Convert the records below into a Markdown table with the columns "Row" and "Line," numbering each non-blank line in order and keeping the pictures out of the answer.

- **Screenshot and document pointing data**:
|---|

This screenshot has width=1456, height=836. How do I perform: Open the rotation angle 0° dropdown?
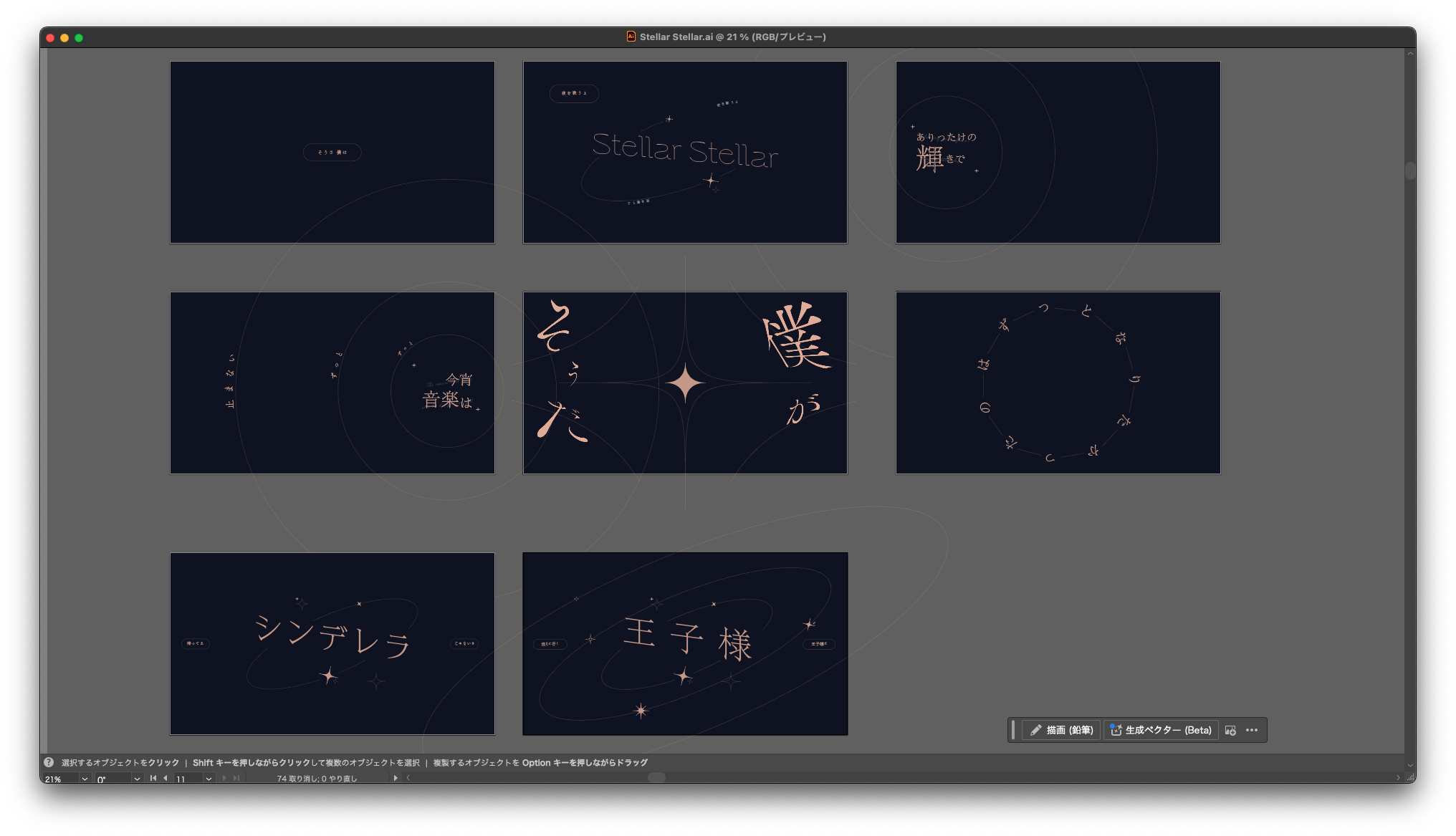coord(137,779)
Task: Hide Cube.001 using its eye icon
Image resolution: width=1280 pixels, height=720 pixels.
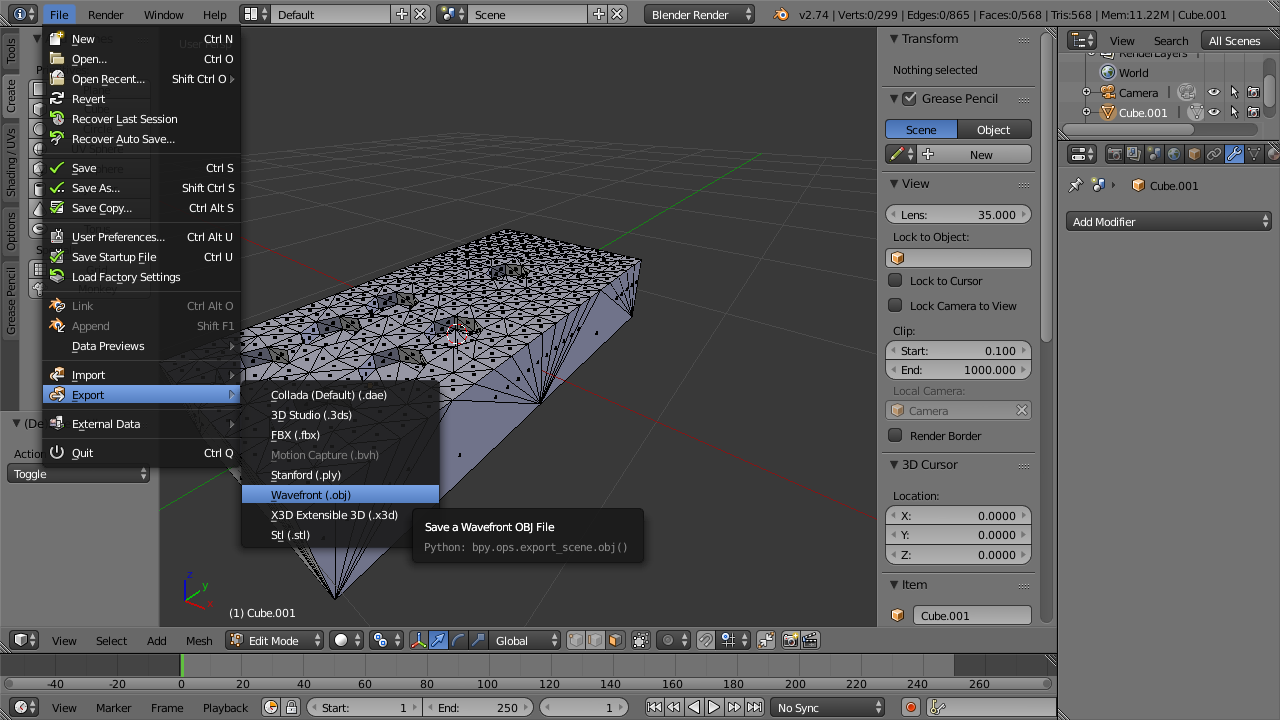Action: pyautogui.click(x=1214, y=113)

|---|

- **Task response**:
| Row | Line |
|---|---|
| 1 | This screenshot has width=1456, height=836. How do I perform: Open the rotation angle 0° dropdown? |
| 2 | coord(137,779) |
| 3 | Task: Hide Cube.001 using its eye icon |
| 4 | Image resolution: width=1280 pixels, height=720 pixels. |
| 5 | Action: pyautogui.click(x=1214, y=113) |